With Defendants’ motion granted, only the Monell claim against the school district for violations of substantive due process remains. Effectively, Plaintiff is being allowed to pursue the claim that the teachers and other personnel at J.M.’s school violated his constitutional rights and, while they are entitled to qualified immunity for any such violation, the school district is not; and furthermore, that the alleged violations arose out of the execution of a policy or custom. SeeOwen v. City of Indep., Mo., 445 U.S. 622, 638, 100 S.Ct. 1398, 63 L.Ed.2d 673 (1980) (municipal entity not entitled to qualified immunity); Elrod v. City of Chicago, No. 06 C 2505, 2007 WL 3241352, at *4 (N.D.Ill. Nov. 1, 2007) (“In some cases the assertion of a defense of qualified immunity... raises the potential scenario in which a plaintiff who proves a constitutional violation loses his claim against the individual defendant because of the defense of qualified immunity, but could prevail against the City under Monell[.]”).
CONCLUSION
Accordingly, Defendants’ Motion for Summary Judgment Based on Qualified Immunity, ECF No. 48, is GRANTED, as are their two motions to supplement that motion, ECF Nos. 56, 58. Count III of Plaintiff’s Second Amended Complaint, ECF No. 33, is DISMISSED.
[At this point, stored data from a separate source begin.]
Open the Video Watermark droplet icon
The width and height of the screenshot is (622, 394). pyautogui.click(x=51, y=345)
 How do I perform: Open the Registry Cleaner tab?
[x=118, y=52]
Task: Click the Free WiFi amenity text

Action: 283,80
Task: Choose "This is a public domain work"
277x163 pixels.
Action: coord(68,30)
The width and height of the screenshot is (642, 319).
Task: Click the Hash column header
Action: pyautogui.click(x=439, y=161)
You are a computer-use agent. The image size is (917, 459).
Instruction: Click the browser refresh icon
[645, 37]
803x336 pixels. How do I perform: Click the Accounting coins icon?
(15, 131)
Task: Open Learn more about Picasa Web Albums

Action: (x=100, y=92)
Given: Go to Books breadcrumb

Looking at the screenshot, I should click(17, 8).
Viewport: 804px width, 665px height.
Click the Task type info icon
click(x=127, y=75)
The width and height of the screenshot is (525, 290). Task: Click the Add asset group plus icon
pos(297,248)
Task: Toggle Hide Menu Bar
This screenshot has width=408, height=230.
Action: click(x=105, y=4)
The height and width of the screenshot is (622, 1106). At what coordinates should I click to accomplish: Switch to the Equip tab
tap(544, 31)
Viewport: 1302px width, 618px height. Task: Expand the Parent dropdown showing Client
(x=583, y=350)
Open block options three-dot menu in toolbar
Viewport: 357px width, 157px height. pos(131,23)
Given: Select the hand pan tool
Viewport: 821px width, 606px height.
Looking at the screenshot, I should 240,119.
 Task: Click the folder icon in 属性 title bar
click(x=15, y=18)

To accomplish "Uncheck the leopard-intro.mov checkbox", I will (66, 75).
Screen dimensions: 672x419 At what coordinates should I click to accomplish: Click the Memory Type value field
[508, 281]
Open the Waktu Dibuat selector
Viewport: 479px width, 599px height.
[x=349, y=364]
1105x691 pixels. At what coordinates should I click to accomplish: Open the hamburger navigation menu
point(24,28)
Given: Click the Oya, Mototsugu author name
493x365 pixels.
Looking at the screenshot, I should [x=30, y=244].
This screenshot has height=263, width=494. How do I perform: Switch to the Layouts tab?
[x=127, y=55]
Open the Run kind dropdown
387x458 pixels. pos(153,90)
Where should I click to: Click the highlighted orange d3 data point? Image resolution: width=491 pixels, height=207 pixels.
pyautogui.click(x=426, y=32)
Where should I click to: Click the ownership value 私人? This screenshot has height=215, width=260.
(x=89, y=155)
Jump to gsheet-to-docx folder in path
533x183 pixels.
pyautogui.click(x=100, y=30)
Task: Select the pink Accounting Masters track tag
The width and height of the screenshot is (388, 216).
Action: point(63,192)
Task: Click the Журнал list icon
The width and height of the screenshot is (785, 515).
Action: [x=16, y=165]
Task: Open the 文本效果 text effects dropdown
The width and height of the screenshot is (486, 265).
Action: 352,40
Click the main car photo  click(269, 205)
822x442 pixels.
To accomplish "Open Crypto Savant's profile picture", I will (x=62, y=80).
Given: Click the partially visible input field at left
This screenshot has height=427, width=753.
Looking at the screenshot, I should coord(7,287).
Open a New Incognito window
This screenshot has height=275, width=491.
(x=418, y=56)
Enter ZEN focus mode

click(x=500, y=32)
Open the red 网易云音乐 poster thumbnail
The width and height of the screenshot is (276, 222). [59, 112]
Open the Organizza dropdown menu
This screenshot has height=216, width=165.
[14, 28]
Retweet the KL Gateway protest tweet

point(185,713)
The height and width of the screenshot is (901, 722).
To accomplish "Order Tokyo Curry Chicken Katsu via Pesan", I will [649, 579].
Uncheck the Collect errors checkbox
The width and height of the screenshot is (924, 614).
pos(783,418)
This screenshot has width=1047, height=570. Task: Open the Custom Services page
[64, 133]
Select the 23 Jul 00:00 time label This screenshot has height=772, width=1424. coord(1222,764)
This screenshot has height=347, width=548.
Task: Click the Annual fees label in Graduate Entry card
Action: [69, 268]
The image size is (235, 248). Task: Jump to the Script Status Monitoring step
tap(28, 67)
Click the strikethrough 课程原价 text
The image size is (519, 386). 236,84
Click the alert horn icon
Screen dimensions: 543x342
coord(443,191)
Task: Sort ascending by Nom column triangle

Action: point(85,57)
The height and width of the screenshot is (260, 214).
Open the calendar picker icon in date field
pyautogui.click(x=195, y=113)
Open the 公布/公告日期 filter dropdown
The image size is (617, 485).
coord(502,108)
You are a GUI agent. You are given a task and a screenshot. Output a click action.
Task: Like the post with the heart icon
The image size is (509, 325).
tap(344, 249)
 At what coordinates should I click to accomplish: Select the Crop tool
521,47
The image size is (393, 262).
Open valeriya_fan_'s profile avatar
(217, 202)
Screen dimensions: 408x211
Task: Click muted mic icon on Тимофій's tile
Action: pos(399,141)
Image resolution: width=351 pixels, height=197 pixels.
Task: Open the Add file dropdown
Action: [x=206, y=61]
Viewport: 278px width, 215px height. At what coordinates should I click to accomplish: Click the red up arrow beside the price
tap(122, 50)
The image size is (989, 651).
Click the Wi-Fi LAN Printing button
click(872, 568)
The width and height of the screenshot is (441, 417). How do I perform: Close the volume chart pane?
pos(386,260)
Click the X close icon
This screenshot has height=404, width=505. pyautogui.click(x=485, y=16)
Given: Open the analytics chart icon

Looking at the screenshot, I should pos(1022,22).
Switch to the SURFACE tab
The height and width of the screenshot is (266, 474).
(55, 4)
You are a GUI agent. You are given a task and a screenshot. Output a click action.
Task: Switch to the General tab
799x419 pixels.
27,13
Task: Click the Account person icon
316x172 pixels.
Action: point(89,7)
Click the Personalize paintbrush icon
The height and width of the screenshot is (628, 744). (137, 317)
. The facts recounted here are taken from Defendants’ undisputed material facts, Mem. Supp. Mot. Summ. J. 3-6, ECF No. 49, and Plaintiff's Second Amended Complaint. Plaintiff failed to comply with Local Rule 7.1(D)(2)(b), in that she did not respond to Defendants' undisputed material facts. This may be because Defendants concede the truth of Plaintiffs’ allegations for the purpose of the summary judgment motion. SeeMem. Supp. Mot. Summ. J. 3 n.2. Defendants purport to have drawn from Plaintiffs’ Second Amended Complaint. The Court, accordingly, draws from both. All facts are recounted and construed in the light most favorable to Plaintiff, the non-moving party. See McCann v. Iroquois Mem’l Hosp., 622 F.3d 745, 752 (7th Cir.2010) (citing Anderson v. Liberty Lobby, Inc., 477 U.S. 242, 255, 106 S.Ct. 2505, 91 L.Ed.2d 202 (1986)).
. Noonan is not one of the Defendants.
. The "Third Cause of Action” in the Amended Complaint, ECF No. 33, styles itself a substantive due process claim against “all defendants”; however, the Court and the parties treated it as if it was against the individual defendants, since the defendant school district was already accounted for in a separate count, namely, Count II, the Monell claim alleging substantive due process violations. Municipal entities cannot be liable under § 1983 except via a discriminatory policy or pattern of behavior, as supplied in Monell. Monell v. Dep't of Soc. Servs. of City of New York, 436 U.S. 658, 694, 98 S.Ct. 2018, 56 L.Ed.2d 611 (1978). Thus, the only remaining claims after the Court’s March 25, 2015 Order were claims of rights violations by individual actors, summed in the substantive due process claims found in Count III, and the claim of rights violations by the school district, represented by the substantive due process Monell claim in Count II.
. The school district's institutional liability under Monell v. Dep’t of Soc. Servs. of City of New York, 436 U.S. 658, 98 S.Ct. 2018, 56 L.Ed.2d 611 (1978) is not addressed by Defendants’ motion for summary judgment, except impliedly.
. The Court stayed discovery until the instant motion is ruled on. See Sept. 4, 2015 Order, ECF No. 57.